3 Fall in interest rates. The very first outcome of increased liquidity was expected to be a fall in the lending rates across banks, followed by financial institutions . However, the first rate cuts took place in unexpected quarters – in the arena of fixed deposits, to be precise. The country’s leading banks announced a straight 1% fixed deposit rate cut following an increase in deposits. In December 2016, home loan rates also came down to a low 8.6%. It is expected that banks may also revise interest rates for savings accounts.

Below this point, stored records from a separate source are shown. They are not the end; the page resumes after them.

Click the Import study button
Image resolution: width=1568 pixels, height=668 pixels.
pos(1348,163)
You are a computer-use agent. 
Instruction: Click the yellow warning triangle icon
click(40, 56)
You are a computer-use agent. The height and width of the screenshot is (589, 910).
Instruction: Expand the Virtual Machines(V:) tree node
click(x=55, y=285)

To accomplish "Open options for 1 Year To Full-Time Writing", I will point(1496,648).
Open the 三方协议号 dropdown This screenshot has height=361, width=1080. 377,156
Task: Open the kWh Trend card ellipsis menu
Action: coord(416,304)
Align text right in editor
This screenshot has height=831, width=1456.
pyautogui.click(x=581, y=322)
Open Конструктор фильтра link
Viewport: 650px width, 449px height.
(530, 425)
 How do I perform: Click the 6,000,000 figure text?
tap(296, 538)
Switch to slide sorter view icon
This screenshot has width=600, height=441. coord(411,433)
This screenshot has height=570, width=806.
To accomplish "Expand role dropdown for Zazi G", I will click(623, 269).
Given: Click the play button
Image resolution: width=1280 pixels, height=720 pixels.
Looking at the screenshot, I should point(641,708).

4 Increased vigilance. Though the withdrawal limits for current accounts have already been withdrawn, and savings accounts will follow suit in March 2017, banks have now been expected to become extremely vigilant about every large transaction. It cannot be forgotten that the demonetisation exercise was aimed at cracking down on unaccounted wealth, a shadow economy that deals only in cash and is out of the tax ambit, andhawala transactions. Ever since demonetisation was announced, banks have been asking customers to quote their PAN numbers for large transactions, and diligently noting down the nature of big-ticket money transfers online. Even when withdrawal limits for savings accounts are relaxed, banks will have the mandate to ask customers for an explanation about why large sums of money are needed, and these withdrawals are expected to be noted to forward to tax authorities if needed. This means banks have now been empowered to watch over large transactions with a hawkish eye.